Segundo Raquel, ela esperava que tivesse uma repercussão, mas não tão grande como a que vem ocorrendo desde agosto de 2021. A ideia inicial era postar conteúdos no TikTok sobre ela e não só em relação ao autismo, já que ela não é uma pesquisadora do tema.
Contudo, ela virou uma referência no assunto e muitas pessoas começaram a se identificar com as postagens nas redes sociais. “É legal saber que tenho pessoas que me admiram e que podem ficar felizes, mesmo passando por coisas ruins”, diz a jovem.
Só na rede social chinesa, ela conta com pouco mais de um milhão de seguidores. No YouTube, já são quase 250 mil inscritos. Os conteúdos são os mais diversos e ela tenta sempre mesclar assuntos que falam do transtorno e seu dia a dia.
Em uma das postagens, ela explica, por exemplo, a sinceridade autista que, muitas vezes, pode ser encarada como falta de educação por pessoas leigas. Isso ocorreu depois de ela postar um vídeo em que fala do ponto do brigadeiro e que o bolo não era da cor que esperava para comemorar um milhão de seguidores no TikTok.
“Vocês têm que entender que a cabeça de uma pessoa autista é assim.
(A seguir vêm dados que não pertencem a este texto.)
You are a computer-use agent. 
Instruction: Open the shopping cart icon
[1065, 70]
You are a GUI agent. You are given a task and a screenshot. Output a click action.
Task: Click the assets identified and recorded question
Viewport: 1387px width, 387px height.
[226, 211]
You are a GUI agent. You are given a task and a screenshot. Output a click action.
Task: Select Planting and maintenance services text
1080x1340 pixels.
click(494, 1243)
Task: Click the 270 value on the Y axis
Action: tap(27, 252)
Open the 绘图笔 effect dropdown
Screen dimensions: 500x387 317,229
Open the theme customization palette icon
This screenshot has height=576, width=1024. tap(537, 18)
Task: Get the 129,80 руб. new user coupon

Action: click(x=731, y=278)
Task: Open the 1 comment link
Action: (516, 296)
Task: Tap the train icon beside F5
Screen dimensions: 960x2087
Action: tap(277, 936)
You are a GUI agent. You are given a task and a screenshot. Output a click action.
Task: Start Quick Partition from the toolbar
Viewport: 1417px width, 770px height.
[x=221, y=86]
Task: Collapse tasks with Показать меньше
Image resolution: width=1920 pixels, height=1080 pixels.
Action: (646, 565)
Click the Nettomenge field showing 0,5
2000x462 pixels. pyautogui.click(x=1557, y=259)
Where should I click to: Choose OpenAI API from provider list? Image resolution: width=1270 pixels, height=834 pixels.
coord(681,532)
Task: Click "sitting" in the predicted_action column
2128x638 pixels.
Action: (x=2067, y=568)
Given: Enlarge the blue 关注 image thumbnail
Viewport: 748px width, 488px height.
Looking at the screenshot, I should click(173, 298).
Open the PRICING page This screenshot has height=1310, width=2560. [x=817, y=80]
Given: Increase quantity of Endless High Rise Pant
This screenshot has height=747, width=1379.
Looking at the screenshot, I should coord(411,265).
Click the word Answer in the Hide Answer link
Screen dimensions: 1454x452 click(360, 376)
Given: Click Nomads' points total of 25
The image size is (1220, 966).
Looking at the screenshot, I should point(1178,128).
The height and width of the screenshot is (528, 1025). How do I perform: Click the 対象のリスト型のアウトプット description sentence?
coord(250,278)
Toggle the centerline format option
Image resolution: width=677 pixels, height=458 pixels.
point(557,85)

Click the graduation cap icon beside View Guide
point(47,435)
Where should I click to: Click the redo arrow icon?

Fatos são fatos e é isso”, disse em um outro vídeo tentando explicar os “haters”.
Em relação a isso, ela tenta levar numa boa e nem se preocupar o tempo todo com o que as pessoas dizem. “Eu tenho muito hater. Eu só leio comentários em rede social quando as pessoas são mais comedidas”, reforça.
A estudante de medicina também já foi criticada por estar com um fone de ouvido durante uma refeição dentro de um restaurante, sendo que muitas pessoas não sabem que ela usa o acessório para cancelar ruídos ativos. “Ele serve para diminuir ruído externo. Mesmo assim, consigo ouvir quem está falando do meu lado”, destaca.
Embora passe por essas adversidades, Raquel tenta focar ao máximo em ajudar as pessoas com seus conteúdos. A produção dos vídeos é feita em parceria com seu irmão mais velho e ela anota na agenda os temas que deseja gravar e falar no dia a dia.
Além de inspirar os seguidores com conteúdos sobre o autismo, ela quer ajudar mais pessoas no futuro por meio da medicina. Sua mãe conta que ela já pensou em ser psiquiatra ou neurologista, mas ainda não há nada concreto.
“Eu não gosto de sonhar, gosto de fazer planos, porque sei que é possível realizar. Eu sei que durante a minha formação é perfeitamente possível”, conclui Raquel.